- _Problem description_: Copy every one of the following entries word for word, keeping each line as it is.

(Pointing entries for text and elements)
★ ★ ★ ★ ★
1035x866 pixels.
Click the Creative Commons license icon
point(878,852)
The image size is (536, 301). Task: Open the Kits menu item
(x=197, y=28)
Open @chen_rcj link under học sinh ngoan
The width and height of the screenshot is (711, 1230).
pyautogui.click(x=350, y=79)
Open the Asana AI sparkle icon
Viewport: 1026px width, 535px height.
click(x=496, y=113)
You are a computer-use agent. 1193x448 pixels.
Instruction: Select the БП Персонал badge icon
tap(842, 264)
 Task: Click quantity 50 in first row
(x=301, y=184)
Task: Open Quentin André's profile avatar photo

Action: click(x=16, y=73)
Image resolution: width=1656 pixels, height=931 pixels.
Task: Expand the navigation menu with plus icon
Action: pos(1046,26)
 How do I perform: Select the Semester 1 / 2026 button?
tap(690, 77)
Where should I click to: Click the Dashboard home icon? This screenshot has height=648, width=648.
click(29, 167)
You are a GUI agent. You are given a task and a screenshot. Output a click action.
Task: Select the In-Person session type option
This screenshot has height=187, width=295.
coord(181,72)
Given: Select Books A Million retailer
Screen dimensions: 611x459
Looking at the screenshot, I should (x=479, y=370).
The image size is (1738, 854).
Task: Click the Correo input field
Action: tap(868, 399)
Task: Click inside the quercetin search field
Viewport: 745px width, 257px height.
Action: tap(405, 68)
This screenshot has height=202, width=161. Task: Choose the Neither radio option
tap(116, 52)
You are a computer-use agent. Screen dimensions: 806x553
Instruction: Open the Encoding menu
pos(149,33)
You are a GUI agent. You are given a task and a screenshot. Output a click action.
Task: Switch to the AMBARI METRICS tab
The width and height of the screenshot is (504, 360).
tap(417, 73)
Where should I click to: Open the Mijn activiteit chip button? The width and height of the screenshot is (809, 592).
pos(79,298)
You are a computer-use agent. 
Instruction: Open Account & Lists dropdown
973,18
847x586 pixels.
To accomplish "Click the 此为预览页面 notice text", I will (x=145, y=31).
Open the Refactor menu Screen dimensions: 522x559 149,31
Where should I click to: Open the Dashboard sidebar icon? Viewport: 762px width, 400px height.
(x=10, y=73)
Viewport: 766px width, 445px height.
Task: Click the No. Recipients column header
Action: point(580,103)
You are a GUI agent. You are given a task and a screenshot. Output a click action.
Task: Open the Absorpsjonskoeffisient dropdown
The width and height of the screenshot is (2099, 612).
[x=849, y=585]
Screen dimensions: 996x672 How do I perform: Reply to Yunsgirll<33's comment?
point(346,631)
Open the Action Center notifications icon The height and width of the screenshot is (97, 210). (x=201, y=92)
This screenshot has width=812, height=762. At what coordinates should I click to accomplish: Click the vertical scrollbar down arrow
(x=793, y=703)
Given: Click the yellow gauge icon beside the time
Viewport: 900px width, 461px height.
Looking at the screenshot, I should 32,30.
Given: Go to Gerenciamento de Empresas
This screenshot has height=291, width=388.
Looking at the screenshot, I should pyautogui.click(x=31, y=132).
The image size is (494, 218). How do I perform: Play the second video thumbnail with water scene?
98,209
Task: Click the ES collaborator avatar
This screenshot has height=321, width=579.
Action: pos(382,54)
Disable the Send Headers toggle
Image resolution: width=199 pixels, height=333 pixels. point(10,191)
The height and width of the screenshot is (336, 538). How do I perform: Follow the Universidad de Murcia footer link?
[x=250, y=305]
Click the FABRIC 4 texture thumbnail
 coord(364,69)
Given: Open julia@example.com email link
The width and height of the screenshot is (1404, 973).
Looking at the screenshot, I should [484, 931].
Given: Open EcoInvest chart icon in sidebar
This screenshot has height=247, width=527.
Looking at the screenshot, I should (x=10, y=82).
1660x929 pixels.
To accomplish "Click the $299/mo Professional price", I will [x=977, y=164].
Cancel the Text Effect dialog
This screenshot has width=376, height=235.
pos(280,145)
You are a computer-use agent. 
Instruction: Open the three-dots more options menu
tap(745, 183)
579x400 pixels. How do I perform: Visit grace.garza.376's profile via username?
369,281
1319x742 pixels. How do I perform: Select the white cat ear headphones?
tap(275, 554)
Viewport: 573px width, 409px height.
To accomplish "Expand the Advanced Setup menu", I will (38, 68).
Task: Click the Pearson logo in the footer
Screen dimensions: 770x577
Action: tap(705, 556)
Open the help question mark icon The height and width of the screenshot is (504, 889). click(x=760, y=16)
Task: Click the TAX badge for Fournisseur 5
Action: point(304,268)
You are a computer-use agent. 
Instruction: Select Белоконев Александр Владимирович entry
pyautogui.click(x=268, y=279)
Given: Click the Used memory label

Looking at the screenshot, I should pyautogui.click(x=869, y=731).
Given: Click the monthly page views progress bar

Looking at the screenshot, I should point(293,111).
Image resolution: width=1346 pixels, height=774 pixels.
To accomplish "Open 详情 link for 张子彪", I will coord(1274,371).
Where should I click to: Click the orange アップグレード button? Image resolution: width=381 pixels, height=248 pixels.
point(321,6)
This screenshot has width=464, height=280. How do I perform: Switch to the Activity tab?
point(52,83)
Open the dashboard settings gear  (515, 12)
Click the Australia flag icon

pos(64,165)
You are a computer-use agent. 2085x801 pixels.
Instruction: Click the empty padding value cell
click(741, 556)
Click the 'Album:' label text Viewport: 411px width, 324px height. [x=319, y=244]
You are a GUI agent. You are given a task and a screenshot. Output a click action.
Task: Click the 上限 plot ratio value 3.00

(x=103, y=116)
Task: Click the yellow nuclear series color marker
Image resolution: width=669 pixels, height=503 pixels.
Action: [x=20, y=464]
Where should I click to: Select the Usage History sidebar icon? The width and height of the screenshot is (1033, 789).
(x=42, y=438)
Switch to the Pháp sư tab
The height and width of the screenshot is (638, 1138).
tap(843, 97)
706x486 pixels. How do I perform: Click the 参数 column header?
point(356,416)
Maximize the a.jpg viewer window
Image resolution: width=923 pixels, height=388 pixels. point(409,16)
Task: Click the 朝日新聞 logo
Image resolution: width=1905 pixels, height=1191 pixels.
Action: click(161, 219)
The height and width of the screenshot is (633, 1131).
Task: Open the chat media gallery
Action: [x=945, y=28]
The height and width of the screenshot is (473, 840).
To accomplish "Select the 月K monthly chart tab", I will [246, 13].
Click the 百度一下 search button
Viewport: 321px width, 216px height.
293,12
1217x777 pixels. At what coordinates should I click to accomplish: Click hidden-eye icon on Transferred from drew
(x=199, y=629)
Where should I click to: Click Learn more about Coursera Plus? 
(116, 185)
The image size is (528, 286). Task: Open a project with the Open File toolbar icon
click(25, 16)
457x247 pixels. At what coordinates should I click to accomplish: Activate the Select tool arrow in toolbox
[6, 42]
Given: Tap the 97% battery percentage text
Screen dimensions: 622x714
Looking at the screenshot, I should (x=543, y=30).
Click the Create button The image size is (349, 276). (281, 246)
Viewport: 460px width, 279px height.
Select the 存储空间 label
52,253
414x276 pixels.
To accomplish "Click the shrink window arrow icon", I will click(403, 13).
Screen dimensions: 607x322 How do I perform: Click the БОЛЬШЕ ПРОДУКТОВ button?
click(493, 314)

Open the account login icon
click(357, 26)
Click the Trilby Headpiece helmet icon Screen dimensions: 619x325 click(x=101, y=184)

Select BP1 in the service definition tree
★ ★ ★ ★ ★
- _Solution to this problem_:
1035x866 pixels.
Click the Creative Commons license icon
point(878,852)
The image size is (536, 301). Task: Open the Kits menu item
(x=197, y=28)
Open @chen_rcj link under học sinh ngoan
The width and height of the screenshot is (711, 1230).
pyautogui.click(x=350, y=79)
Open the Asana AI sparkle icon
Viewport: 1026px width, 535px height.
click(x=496, y=113)
You are a computer-use agent. 1193x448 pixels.
Instruction: Select the БП Персонал badge icon
tap(842, 264)
 Task: Click quantity 50 in first row
(x=301, y=184)
Task: Open Quentin André's profile avatar photo

Action: click(x=16, y=73)
Image resolution: width=1656 pixels, height=931 pixels.
Task: Expand the navigation menu with plus icon
Action: pos(1046,26)
 How do I perform: Select the Semester 1 / 2026 button?
tap(690, 77)
Where should I click to: Click the Dashboard home icon? This screenshot has height=648, width=648.
click(29, 167)
You are a GUI agent. You are given a task and a screenshot. Output a click action.
Task: Select the In-Person session type option
This screenshot has height=187, width=295.
coord(181,72)
Given: Select Books A Million retailer
Screen dimensions: 611x459
Looking at the screenshot, I should (x=479, y=370).
The image size is (1738, 854).
Task: Click the Correo input field
Action: tap(868, 399)
Task: Click inside the quercetin search field
Viewport: 745px width, 257px height.
Action: tap(405, 68)
This screenshot has height=202, width=161. Task: Choose the Neither radio option
tap(116, 52)
You are a computer-use agent. Screen dimensions: 806x553
Instruction: Open the Encoding menu
pos(149,33)
You are a GUI agent. You are given a task and a screenshot. Output a click action.
Task: Switch to the AMBARI METRICS tab
The width and height of the screenshot is (504, 360).
tap(417, 73)
Where should I click to: Open the Mijn activiteit chip button? The width and height of the screenshot is (809, 592).
pos(79,298)
You are a computer-use agent. 
Instruction: Open Account & Lists dropdown
973,18
847x586 pixels.
To accomplish "Click the 此为预览页面 notice text", I will (x=145, y=31).
Open the Refactor menu Screen dimensions: 522x559 149,31
Where should I click to: Open the Dashboard sidebar icon? Viewport: 762px width, 400px height.
(x=10, y=73)
Viewport: 766px width, 445px height.
Task: Click the No. Recipients column header
Action: point(580,103)
You are a GUI agent. You are given a task and a screenshot. Output a click action.
Task: Open the Absorpsjonskoeffisient dropdown
The width and height of the screenshot is (2099, 612).
[x=849, y=585]
Screen dimensions: 996x672 How do I perform: Reply to Yunsgirll<33's comment?
point(346,631)
Open the Action Center notifications icon The height and width of the screenshot is (97, 210). (x=201, y=92)
This screenshot has width=812, height=762. At what coordinates should I click to accomplish: Click the vertical scrollbar down arrow
(x=793, y=703)
Given: Click the yellow gauge icon beside the time
Viewport: 900px width, 461px height.
Looking at the screenshot, I should 32,30.
Given: Go to Gerenciamento de Empresas
This screenshot has height=291, width=388.
Looking at the screenshot, I should pyautogui.click(x=31, y=132).
The image size is (494, 218). How do I perform: Play the second video thumbnail with water scene?
98,209
Task: Click the ES collaborator avatar
This screenshot has height=321, width=579.
Action: pos(382,54)
Disable the Send Headers toggle
Image resolution: width=199 pixels, height=333 pixels. point(10,191)
The height and width of the screenshot is (336, 538). How do I perform: Follow the Universidad de Murcia footer link?
[x=250, y=305]
Click the FABRIC 4 texture thumbnail
 coord(364,69)
Given: Open julia@example.com email link
The width and height of the screenshot is (1404, 973).
Looking at the screenshot, I should [484, 931].
Given: Open EcoInvest chart icon in sidebar
This screenshot has height=247, width=527.
Looking at the screenshot, I should (x=10, y=82).
1660x929 pixels.
To accomplish "Click the $299/mo Professional price", I will [x=977, y=164].
Cancel the Text Effect dialog
This screenshot has width=376, height=235.
pos(280,145)
You are a computer-use agent. 
Instruction: Open the three-dots more options menu
tap(745, 183)
579x400 pixels. How do I perform: Visit grace.garza.376's profile via username?
369,281
1319x742 pixels. How do I perform: Select the white cat ear headphones?
tap(275, 554)
Viewport: 573px width, 409px height.
To accomplish "Expand the Advanced Setup menu", I will (38, 68).
Task: Click the Pearson logo in the footer
Screen dimensions: 770x577
Action: tap(705, 556)
Open the help question mark icon The height and width of the screenshot is (504, 889). click(x=760, y=16)
Task: Click the TAX badge for Fournisseur 5
Action: point(304,268)
You are a computer-use agent. 
Instruction: Select Белоконев Александр Владимирович entry
pyautogui.click(x=268, y=279)
Given: Click the Used memory label

Looking at the screenshot, I should pyautogui.click(x=869, y=731).
Given: Click the monthly page views progress bar

Looking at the screenshot, I should point(293,111).
Image resolution: width=1346 pixels, height=774 pixels.
To accomplish "Open 详情 link for 张子彪", I will coord(1274,371).
Where should I click to: Click the orange アップグレード button? Image resolution: width=381 pixels, height=248 pixels.
point(321,6)
This screenshot has width=464, height=280. How do I perform: Switch to the Activity tab?
point(52,83)
Open the dashboard settings gear  (515, 12)
Click the Australia flag icon

pos(64,165)
You are a computer-use agent. 2085x801 pixels.
Instruction: Click the empty padding value cell
click(741, 556)
Click the 'Album:' label text Viewport: 411px width, 324px height. [x=319, y=244]
You are a GUI agent. You are given a task and a screenshot. Output a click action.
Task: Click the 上限 plot ratio value 3.00

(x=103, y=116)
Task: Click the yellow nuclear series color marker
Image resolution: width=669 pixels, height=503 pixels.
Action: [x=20, y=464]
Where should I click to: Select the Usage History sidebar icon? The width and height of the screenshot is (1033, 789).
(x=42, y=438)
Switch to the Pháp sư tab
The height and width of the screenshot is (638, 1138).
tap(843, 97)
706x486 pixels. How do I perform: Click the 参数 column header?
point(356,416)
Maximize the a.jpg viewer window
Image resolution: width=923 pixels, height=388 pixels. point(409,16)
Task: Click the 朝日新聞 logo
Image resolution: width=1905 pixels, height=1191 pixels.
Action: click(161, 219)
The height and width of the screenshot is (633, 1131).
Task: Open the chat media gallery
Action: [x=945, y=28]
The height and width of the screenshot is (473, 840).
To accomplish "Select the 月K monthly chart tab", I will [246, 13].
Click the 百度一下 search button
Viewport: 321px width, 216px height.
293,12
1217x777 pixels. At what coordinates should I click to accomplish: Click hidden-eye icon on Transferred from drew
(x=199, y=629)
Where should I click to: Click Learn more about Coursera Plus? 
(116, 185)
The image size is (528, 286). Task: Open a project with the Open File toolbar icon
click(25, 16)
457x247 pixels. At what coordinates should I click to accomplish: Activate the Select tool arrow in toolbox
[6, 42]
Given: Tap the 97% battery percentage text
Screen dimensions: 622x714
Looking at the screenshot, I should (x=543, y=30).
Click the Create button The image size is (349, 276). (281, 246)
Viewport: 460px width, 279px height.
Select the 存储空间 label
52,253
414x276 pixels.
To accomplish "Click the shrink window arrow icon", I will click(403, 13).
Screen dimensions: 607x322 How do I perform: Click the БОЛЬШЕ ПРОДУКТОВ button?
click(493, 314)

Open the account login icon
click(357, 26)
Click the Trilby Headpiece helmet icon Screen dimensions: 619x325 click(x=101, y=184)

Select BP1 in the service definition tree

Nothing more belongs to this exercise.